두 가지 유전적 변이가 동반된 선천성 적혈구조혈성 포르피린증 1예

Ocular Manifestation of Compound Heterozygotic Mutation in Congenital Erythropoietic Porphyria

Purpose: Congenital erythropoietic porphyria (CEP) is a rare disorder inherited as an autosomal recessive trait, which is characterized by almost complete reduction of uroporphyrinogen III synthase (UROS) activity. The authors of the present study report a case of congenital erythropoietic porphyria with severe ocular involvement. Case summary: A 27-year-old male patient diagnosed with congenital erythropoietic porphyria was referred to our clinic with a history of ocular pain, and foreign body sensation in both eyes. Visual acuity was light perception in both eyes. Severe scarring of eyelids, corneal leukoma with neovascularization, total limbal deficiency and scleromalacia were observed in both eyes.

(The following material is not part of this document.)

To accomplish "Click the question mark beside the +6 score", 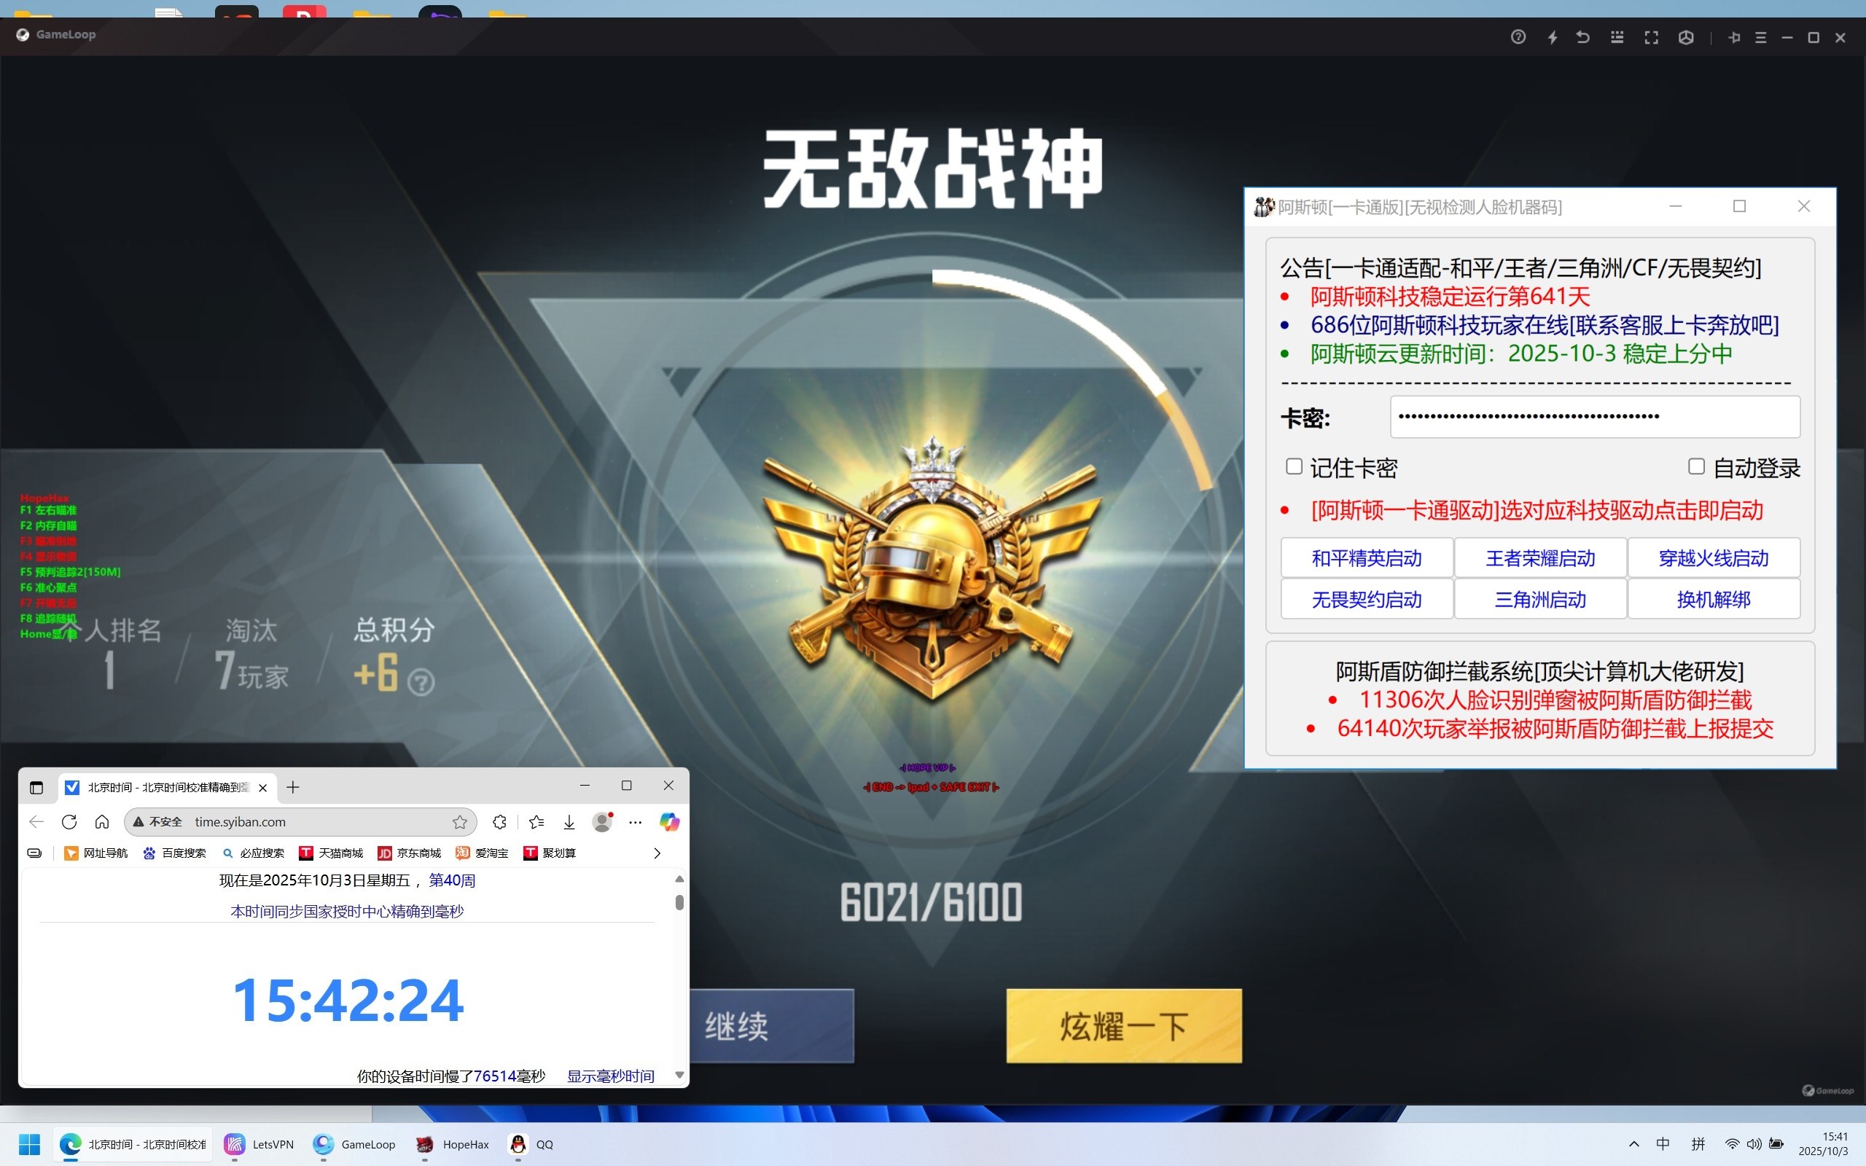I will 421,682.
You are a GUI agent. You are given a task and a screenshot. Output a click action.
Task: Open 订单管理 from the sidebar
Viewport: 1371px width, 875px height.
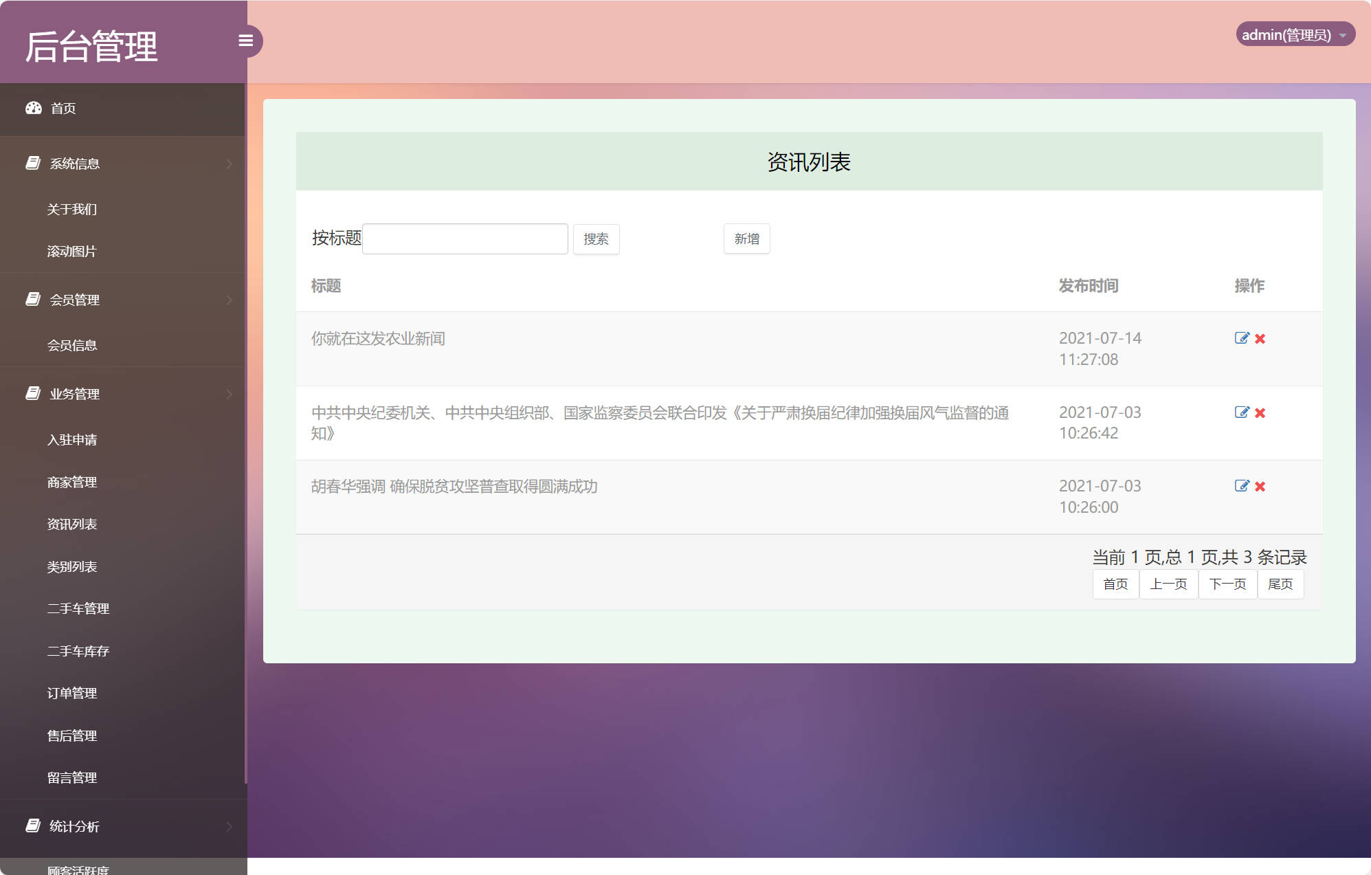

Identification of the uroporphyrinogen III synthase (UROS) gene mutation revealed the patient had a compound heterozygote mutation at p.Q249X (c.745C＞T) and p.L237P (c.710T＞C) in exon 10. Conclusions: CEP is clinically characterized by severe cutaneous photosensitivity, hemolytic anemia and porphyriuria. In addition to these manifestations, the authors report a severe ocular involvement in a patient with CEP who had a compound heterozygote mutation at p.Q249X (c.745C＞T) and p.L237P (c.710T＞C) in exon 10.